Tiba-tiba, perhatianku teralih pada keramaian dipinggir jalan. Orang-orang berkerumun dengan mobil polisi yang ikut terparkir disana. "apa terjadi sesuatu?" tanya Seokjin penasaran.
Mataku tak dapat beralih dari kerumunan itu. Bahkan, aku berusaha sedikit berjingkat untuk mengetahui apa yang berada dibaliknya. Kedua mataku berhasil menangkap bahunya yang berlumuran darah. Mataku terbelalak. Tak tahu apa yang terjadi, tetapi jantungku tiba-tiba saja berdegup dengan amat cepat.
"Seokjin-ssi,hentikan mobilnya!" seruku panic. Seokjin menatapku heran. "cepat,aku ingin melihatnya.
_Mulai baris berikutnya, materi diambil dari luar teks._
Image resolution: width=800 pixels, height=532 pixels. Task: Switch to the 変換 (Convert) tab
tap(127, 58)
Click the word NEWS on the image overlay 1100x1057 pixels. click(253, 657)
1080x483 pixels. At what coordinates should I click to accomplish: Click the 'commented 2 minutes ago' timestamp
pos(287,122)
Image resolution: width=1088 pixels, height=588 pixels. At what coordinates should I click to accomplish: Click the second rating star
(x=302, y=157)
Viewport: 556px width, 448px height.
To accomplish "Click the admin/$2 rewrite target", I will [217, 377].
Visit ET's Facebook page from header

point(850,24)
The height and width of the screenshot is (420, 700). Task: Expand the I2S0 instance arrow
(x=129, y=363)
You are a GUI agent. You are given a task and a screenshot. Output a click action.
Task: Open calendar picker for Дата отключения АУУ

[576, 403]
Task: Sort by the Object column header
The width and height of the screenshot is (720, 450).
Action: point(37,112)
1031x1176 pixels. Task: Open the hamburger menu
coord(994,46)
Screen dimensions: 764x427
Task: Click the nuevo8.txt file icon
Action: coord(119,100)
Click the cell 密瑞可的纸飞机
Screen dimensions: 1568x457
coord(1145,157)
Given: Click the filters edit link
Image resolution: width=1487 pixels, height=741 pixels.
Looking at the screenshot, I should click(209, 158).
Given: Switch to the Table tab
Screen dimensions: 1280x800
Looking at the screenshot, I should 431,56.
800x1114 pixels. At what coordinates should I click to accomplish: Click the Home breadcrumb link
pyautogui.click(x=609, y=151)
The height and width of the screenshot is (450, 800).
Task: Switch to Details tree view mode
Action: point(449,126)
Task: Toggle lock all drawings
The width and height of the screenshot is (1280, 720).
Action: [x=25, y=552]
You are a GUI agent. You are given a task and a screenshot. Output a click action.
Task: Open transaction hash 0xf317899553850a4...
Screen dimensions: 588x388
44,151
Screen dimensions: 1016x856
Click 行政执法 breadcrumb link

Tolong, Seokjin-ssi!"pintaku sebelum Seokjin sempat berkata apa-apa.
Aku segera berlari mendekat setelah keluar dari mobil. Kerumunan itu cukup padat, aku harus berusaha sedikit keras untuk menembusnya. Seketika, tubuhku melemas saat melihat sosok yang tergeletak diatas tandu. Darah masih mengalir dari dahinya. Sosok itu mengerang kesakitan sambil tah dapat melakukan apapun. Tubuhku membeku sesaat. Aku tak bisa melakukan apapun selain berharap semua yang kulihat hanya mimpi.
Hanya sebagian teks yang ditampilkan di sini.